╭─ Quoted passage

The additional capacity needs being driven by increasing producer activity and results. If you had a chance to see Pioneer's earnings release of yesterday, their Q3 earnings release of yesterday Pioneer being our partner and larger producer on the system, they stated that they will be increasing the company's horizontal rig count from 12 rigs to 17 rigs in the Northern Spraberry Wolfcamp during the second half of twenty sixteen. Three rigs were added during September October as planned with 2 additional rigs expected in November. Their comments are consistent with those of the remaining large portfolio of customers that are dedicated to our system. Our new 200,000,000 cubic feet per day Raptor plant in South Texas will be online in Q1 2017 and will provide us with an Eagle Ford footprint that we think is very well positioned.
In the 3rd quarter, we gathered and processed lower volumes versus the 2nd quarter as producers are able to move readily more readily move short term low margin volumes at central delivery points. We believe that there will be continued asset rationalization in the Eagle Ford and that our multi plant, multi location footprint will benefit Targa as we have flexibility related to outlets, delivery points and reliability that are attractive to the producers. For Targa, we guided to higher average 2016 field G and P volumes versus average 2015, driven by higher Permian and South Tex volumes, offset by lower North Tex, West Oak and South Oak volumes. We have 10 months already under our belt and my expectations are unchanged. 1 month into the Q4, we have seen continued volume growth in the Permian Basin and continued activity around our West Oak and South Oak systems.
Overall, as we look into 2017 and beyond, we feel very good about the strength and position of our gathering and processing systems. Permian volumes will continue to grow, driven by our West Tex and SAOU systems. Our ability to continue to be successful in penetrating the STACK and SCOOP and the producers' activity in our areas will determine the trajectory of volumes in areas like Weston, South Oak and even North Texas. We have an Eagle Ford position that we really like and believe that the Sanchez advantaged Raptor plant coming online in early 2017 will provide us with additional advantages. I will turn it over to Danny now who will discuss some of the trends that he has seen up in the Bakken.
Thank you, Pat, and good morning. For our Badlands Systems,
where we've gathered both crude oil
and natural gas, year to date 2016 has been highlighted by our mutually supportive relationship with the MHA nation or the 3 affiliated tribes, which has resulted in significant right of way progress this year in building out our infrastructure, spending growth CapEx dollars to lay pipe to wells that in some cases have already been drilled and in areas where we are experiencing additional drilling activity. On our Q2 earnings call, we mentioned a 13,000 barrel to date pipeline project to include that is currently being trucked, plus crude from new completions that are happening now. As of Tuesday, November 1, we are mechanically complete on 50% of the 30 miles of pipeline we're laying for this project. And as of today, we have initial production flowing of up to 2,500 barrels per day. We continue to expect this project to be fully completed during the Q4 of 2016 and for the full 13,000 barrels per day to be flowing by year end.

╰─
╭─ Data shown

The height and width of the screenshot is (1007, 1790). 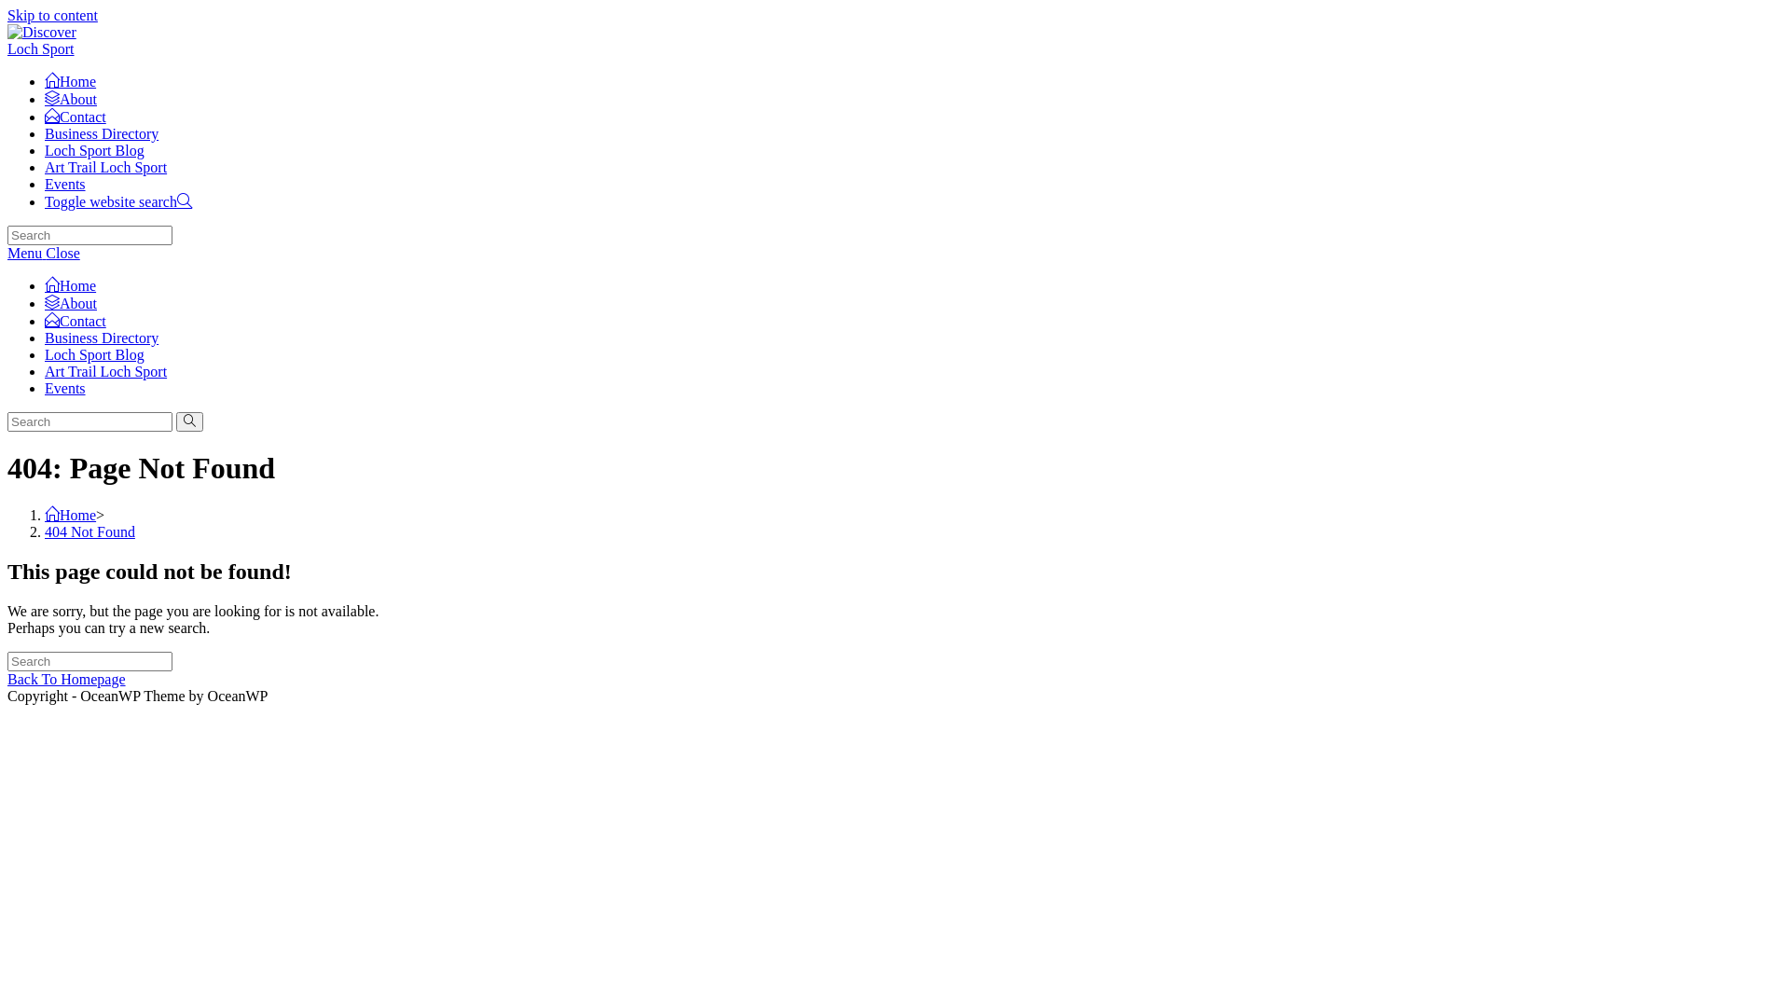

╰─

* **Your tasks**:
A. From the earnings call excerpt, list the areas whose lower volumes are said to offset the higher Permian and South Tex volumes in the 2016 guidance.
B. Answer these from the earnings call excerpt.
(i) To how many rigs will Pioneer raise its horizontal rig count in the Northern Spraberry Wolfcamp?
(ii) What is the stated capacity of the new Raptor plant in South Texas?
(iii) As of Tuesday, November 1, what share of the 30 miles of pipeline was mechanically complete?
C. Carry on the earnings call excerpt from its final sentence.

* **Results of the exercise**:
A. North Tex, West Oak, South Oak

B.
(i) 17 rigs
(ii) 200,000,000 cubic feet per day
(iii) 50%

C.
Our guidance for 2016 was that we expected average 2016 natural gas volumes to be higher than average twenty 15 volumes and that we expected crude oil volumes to be approximately flat and we're on track to deliver on that guidance. We expect that we will not need to spend as much capital to collect future volumes on our dedicated acreage as we needed previously, Given that our infrastructure is largely built out and future volumes from new drilling activity and or from the completion of DUCs, wells that have been drilled but not yet completed will be located in closer proximity to what has been built out. As we enter into new contracts for new acreage dedications and or additional plant infrastructure that will obviously increase our capital spending trajectory.
Feedback we're hearing from our producers
is that at prices similar to the Strip today, we're likely to see meaningful additional drilling in our area of the Bakken over the next several years. Given Targa's attractive per unit margins for both gas and crude oil in the Bakken and the available capacity of our Little Missouri plants, we are poised to benefit with any uptick in drilling activity. Joe Baum, I think that covers it for me. Thank you.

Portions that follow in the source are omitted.